§ **Exercise objective**:
Look through the entries below and show every line containing the word "tree".

[Dataset excerpts]
Segment Open

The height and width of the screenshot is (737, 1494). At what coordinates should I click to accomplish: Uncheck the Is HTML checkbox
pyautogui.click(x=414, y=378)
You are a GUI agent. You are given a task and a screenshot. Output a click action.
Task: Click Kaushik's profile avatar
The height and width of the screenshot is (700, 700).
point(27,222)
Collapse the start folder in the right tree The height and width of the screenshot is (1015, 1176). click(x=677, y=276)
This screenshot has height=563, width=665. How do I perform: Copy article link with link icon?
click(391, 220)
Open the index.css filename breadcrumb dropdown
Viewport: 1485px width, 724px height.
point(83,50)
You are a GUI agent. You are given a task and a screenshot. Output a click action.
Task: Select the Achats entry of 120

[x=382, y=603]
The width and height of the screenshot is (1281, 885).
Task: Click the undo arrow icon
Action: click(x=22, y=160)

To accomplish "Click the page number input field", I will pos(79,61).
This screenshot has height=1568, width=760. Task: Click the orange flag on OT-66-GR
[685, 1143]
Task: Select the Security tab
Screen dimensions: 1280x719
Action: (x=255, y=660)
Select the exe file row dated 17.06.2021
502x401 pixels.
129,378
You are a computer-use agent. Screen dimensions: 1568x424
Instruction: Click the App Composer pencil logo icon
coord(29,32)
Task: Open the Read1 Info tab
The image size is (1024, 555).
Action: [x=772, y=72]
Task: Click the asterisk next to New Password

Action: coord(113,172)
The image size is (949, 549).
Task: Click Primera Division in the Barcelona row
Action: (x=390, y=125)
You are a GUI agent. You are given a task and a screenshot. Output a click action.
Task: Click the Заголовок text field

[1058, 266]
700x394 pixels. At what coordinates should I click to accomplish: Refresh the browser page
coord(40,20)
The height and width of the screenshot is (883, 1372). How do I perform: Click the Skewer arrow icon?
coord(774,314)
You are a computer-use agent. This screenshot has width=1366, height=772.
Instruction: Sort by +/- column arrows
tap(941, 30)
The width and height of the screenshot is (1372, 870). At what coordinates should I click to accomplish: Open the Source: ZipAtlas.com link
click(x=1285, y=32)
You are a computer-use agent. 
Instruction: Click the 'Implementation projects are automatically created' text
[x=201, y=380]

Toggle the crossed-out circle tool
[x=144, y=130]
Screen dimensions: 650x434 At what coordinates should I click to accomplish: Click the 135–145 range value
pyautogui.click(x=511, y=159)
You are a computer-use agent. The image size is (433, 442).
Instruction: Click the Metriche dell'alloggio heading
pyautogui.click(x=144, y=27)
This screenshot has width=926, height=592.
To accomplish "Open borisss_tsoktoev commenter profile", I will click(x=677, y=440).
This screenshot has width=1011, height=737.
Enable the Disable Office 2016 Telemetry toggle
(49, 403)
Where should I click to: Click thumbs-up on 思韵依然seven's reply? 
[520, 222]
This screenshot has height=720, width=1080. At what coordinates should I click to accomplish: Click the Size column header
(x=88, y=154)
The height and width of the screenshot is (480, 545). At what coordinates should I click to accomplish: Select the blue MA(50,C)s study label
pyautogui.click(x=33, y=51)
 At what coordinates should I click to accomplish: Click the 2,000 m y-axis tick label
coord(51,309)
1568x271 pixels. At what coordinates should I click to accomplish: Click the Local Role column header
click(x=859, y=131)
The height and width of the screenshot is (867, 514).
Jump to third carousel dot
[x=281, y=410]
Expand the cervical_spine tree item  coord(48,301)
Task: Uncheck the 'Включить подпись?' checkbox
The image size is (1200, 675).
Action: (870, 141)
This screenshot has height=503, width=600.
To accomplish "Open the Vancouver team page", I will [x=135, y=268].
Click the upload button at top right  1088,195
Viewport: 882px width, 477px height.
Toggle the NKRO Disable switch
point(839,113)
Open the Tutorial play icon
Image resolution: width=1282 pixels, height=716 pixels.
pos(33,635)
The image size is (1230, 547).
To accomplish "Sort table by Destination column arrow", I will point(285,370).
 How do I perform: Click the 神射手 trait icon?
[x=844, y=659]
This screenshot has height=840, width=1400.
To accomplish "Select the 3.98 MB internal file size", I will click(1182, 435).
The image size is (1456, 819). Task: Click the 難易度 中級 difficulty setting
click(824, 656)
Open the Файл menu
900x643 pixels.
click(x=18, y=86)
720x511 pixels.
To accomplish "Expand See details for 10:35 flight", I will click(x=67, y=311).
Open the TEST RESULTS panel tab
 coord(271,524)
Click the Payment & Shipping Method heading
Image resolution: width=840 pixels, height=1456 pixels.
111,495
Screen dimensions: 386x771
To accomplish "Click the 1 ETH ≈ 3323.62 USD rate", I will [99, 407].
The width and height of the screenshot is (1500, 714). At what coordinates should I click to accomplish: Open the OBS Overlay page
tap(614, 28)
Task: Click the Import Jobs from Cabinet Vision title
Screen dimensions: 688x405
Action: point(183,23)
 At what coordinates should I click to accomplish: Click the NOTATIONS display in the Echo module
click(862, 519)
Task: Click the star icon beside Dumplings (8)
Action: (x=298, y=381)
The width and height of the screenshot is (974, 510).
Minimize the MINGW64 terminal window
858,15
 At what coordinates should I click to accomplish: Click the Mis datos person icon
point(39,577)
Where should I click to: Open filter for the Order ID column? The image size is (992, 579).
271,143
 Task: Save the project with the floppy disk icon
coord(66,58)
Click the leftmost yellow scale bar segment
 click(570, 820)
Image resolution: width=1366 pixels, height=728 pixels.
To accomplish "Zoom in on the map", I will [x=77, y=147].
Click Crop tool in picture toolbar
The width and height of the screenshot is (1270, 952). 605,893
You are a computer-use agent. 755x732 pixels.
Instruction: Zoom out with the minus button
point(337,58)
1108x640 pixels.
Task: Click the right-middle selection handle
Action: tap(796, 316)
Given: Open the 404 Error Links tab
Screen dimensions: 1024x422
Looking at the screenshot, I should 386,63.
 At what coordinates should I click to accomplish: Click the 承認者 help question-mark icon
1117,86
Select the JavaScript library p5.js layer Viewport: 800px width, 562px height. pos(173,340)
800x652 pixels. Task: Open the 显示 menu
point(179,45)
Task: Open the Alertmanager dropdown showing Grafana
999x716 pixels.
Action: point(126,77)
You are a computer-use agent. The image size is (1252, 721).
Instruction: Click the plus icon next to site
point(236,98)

Segment Closed

§ **Answer box**:
Collapse the start folder in the right tree The height and width of the screenshot is (1015, 1176). click(x=677, y=276)
Expand the cervical_spine tree item  coord(48,301)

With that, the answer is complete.